And the winners are
Teaching, innovation, and outreach: the Department's staff, students and projects have been honoured in recent weeks.
OUSU Teaching Awards
Dr Elizabeth Gemmill, University Lecturer in Local History and Director of our Weekly Classes programme, has won an Oxford University Student Union (OUSU) Teaching Award for 'Most Acclaimed Lecturer', and an 'Innovation in Teaching' award has been won by Dr Amanda Burls, Director of Postgraduate Programmes in Evidence-Based Health Care. Marti Leimbach, tutor on the MSt in Creative Writing, was shortlisted for the 'Innovation in Teaching' title.

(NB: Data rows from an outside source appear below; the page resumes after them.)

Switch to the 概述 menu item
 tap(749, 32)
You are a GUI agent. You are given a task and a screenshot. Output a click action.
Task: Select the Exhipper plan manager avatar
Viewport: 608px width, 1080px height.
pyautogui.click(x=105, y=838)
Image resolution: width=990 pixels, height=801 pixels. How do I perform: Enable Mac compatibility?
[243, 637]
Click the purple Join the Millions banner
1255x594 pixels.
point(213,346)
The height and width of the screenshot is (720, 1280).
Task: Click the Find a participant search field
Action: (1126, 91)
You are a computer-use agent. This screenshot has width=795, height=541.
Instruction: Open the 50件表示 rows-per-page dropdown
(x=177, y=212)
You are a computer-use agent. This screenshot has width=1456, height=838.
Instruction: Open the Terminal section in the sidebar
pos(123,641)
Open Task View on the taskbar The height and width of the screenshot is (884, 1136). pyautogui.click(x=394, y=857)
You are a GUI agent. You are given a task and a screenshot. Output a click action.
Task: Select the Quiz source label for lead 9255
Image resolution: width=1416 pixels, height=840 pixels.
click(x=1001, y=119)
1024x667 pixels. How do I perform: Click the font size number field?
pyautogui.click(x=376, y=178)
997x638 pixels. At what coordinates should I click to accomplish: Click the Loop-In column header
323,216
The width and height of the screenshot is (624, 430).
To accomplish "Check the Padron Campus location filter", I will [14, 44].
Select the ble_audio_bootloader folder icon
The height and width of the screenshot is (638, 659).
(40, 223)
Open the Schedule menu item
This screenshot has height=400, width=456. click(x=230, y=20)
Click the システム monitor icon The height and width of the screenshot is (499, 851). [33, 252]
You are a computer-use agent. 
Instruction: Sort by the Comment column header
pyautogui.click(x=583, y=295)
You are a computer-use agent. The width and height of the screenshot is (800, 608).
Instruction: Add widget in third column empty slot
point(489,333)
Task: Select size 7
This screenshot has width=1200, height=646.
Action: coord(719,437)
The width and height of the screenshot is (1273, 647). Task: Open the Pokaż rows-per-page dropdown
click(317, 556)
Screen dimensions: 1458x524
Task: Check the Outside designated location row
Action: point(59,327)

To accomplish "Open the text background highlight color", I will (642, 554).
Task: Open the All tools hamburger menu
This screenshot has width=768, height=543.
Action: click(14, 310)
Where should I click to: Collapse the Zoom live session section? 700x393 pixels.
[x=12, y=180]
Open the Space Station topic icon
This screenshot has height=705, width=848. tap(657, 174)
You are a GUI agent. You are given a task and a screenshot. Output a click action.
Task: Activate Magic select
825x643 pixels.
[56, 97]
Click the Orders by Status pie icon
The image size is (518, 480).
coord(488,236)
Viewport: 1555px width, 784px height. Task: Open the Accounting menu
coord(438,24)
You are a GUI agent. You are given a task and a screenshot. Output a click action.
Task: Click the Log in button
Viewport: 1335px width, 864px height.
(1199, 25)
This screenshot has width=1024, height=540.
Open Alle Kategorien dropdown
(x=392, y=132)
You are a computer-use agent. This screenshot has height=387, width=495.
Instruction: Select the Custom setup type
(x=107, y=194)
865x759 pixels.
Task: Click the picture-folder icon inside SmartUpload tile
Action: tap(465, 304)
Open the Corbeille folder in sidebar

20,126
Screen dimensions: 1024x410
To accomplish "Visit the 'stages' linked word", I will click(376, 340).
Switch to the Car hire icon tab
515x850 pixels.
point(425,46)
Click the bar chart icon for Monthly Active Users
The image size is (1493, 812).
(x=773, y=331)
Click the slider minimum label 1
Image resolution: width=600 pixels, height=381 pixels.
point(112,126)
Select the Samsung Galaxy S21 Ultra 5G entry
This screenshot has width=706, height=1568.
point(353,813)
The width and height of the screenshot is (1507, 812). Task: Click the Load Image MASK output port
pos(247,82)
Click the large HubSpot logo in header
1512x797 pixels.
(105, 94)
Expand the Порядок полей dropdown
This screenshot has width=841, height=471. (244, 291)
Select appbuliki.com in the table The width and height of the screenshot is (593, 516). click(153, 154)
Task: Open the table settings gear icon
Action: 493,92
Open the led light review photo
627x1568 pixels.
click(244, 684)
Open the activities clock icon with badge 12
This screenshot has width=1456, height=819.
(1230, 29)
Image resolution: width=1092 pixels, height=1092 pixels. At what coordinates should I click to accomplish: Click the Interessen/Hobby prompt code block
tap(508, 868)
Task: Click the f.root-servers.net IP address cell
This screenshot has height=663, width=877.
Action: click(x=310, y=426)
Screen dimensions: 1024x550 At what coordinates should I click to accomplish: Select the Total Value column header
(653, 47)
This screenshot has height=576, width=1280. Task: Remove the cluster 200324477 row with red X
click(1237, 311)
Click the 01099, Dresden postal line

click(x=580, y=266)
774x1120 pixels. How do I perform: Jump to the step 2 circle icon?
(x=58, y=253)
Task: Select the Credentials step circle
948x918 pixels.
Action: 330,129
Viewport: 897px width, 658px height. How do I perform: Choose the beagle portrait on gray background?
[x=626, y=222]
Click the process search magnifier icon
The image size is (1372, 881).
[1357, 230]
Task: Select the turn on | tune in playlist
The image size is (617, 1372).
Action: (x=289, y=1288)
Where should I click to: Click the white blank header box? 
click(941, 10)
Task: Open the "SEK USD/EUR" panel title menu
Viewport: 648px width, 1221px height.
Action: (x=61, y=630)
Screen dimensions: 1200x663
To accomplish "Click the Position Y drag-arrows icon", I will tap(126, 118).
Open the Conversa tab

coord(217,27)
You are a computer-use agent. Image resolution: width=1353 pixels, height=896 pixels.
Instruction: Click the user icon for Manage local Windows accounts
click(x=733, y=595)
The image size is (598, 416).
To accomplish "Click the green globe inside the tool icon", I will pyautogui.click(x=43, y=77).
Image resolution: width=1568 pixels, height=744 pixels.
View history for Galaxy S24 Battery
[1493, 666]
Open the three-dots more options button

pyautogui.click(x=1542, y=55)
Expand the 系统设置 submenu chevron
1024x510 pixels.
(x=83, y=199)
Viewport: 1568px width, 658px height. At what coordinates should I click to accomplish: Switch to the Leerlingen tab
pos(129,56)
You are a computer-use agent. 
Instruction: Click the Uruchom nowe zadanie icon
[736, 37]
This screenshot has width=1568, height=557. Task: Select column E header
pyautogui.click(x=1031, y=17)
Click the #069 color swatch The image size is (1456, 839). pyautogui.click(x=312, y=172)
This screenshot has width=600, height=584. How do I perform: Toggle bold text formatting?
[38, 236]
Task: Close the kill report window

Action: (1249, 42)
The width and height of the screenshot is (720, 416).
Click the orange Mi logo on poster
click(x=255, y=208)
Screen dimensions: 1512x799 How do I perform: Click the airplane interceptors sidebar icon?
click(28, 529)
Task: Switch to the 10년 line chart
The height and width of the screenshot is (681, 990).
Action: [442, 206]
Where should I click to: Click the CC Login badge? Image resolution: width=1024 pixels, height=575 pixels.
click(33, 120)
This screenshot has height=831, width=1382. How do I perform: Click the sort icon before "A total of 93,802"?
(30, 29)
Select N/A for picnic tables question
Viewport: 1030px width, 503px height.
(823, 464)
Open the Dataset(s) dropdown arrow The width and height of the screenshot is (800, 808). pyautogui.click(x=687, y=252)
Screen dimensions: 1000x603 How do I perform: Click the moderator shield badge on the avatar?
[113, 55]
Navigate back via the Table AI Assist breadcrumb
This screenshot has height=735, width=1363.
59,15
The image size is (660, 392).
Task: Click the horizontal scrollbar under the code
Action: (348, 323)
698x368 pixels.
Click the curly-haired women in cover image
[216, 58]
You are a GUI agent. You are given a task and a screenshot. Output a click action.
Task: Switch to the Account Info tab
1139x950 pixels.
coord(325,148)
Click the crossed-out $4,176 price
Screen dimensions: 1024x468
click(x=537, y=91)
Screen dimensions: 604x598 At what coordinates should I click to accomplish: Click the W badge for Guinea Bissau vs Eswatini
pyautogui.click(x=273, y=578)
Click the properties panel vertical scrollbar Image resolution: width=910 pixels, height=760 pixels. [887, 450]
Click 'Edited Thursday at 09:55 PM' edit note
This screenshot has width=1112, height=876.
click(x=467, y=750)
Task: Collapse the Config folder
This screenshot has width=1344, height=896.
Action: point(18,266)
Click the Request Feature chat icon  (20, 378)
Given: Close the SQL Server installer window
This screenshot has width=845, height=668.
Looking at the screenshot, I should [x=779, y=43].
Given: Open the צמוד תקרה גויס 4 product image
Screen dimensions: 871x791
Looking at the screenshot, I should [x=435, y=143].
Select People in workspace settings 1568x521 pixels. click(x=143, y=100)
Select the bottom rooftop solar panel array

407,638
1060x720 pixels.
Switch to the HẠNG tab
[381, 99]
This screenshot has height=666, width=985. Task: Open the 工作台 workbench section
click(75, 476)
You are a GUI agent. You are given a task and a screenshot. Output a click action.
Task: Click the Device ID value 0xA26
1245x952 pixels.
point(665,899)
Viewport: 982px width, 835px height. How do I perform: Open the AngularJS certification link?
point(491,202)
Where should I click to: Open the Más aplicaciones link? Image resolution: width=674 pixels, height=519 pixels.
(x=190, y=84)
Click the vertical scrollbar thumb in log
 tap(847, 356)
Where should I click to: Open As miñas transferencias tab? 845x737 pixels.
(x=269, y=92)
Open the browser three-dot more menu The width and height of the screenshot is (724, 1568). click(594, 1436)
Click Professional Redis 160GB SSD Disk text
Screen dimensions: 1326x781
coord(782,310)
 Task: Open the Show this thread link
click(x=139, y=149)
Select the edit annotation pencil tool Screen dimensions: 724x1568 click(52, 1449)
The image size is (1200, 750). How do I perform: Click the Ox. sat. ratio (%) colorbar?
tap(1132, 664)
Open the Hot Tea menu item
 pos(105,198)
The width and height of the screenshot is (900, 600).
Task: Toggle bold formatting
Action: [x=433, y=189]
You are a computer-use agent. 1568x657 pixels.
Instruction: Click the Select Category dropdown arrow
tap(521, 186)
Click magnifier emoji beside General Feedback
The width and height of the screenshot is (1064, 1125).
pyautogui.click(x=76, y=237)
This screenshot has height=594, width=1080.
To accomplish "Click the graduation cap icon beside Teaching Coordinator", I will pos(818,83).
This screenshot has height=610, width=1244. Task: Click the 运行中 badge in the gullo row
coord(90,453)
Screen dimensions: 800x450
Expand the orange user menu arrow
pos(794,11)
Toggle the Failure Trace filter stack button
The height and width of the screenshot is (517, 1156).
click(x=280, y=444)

OUSU Teaching Awards are student-led, and aim to celebrate the University's best educators. Dr Gemmill said, 'Being able to share my passion for history is one of the joys of being an academic, and it is a privilege to teach students who are so enthusiastic about the subject and so committed to study as are those in the Department for Continuing Education. I am greatly honoured by the award.'
Dr Gemmill is also Director of our hugely popular new Certificate of Higher Education, an Oxford award based on participation in our weekly and online classes, and summer schools.
For more on the OUSU Teaching Awards, please see: teachingawards.ousu.org
Funding for new online modules
An Oxford Teaching Award of £5,000 has been given to Dr Kerry Lock, Departmental Lecturer in Environmental Conservation, for the creation of an online study skills seminar series. The project will commence with 'Bite Sized Statistics'. Modules will be available to students via their Virtual Learning Environment, allowing students to view topics at their own pace, and catering for a range of academic levels.
'New Generation Thinker'
Dr Jonathan Healey, our new University Lecturer in Local and Social History, is one of ten UK academics to have won the title of BBC Radio 3 New Generation Thinker 2012. This title seeks to identify early-career academics who have the potential 'to turn their groundbreaking ideas into sensational broadcasting'. Dr Healey replaces Dr Adrienne Rosen as Course Director of our very popular Advanced Diploma in Local History, a one-year, online Oxford award programme. His research encompasses English social and economic history from the fifteenth to the nineteenth centuries, focusing on the long-term development of the English economy and state, on rural history, and on the history of popular politics. Read more at: www.conted.ox.ac.uk/newgeneration
Community Archaeology Project 2012
The East Oxford Community Archaeology project was a finalist for Best Community Archaeology Project 2012, one of just three contenders for the British Archaeological Awards title. The award honours projects which are driven by amateur archaeologists within the local community, contribute to public education, and have a strong research focus.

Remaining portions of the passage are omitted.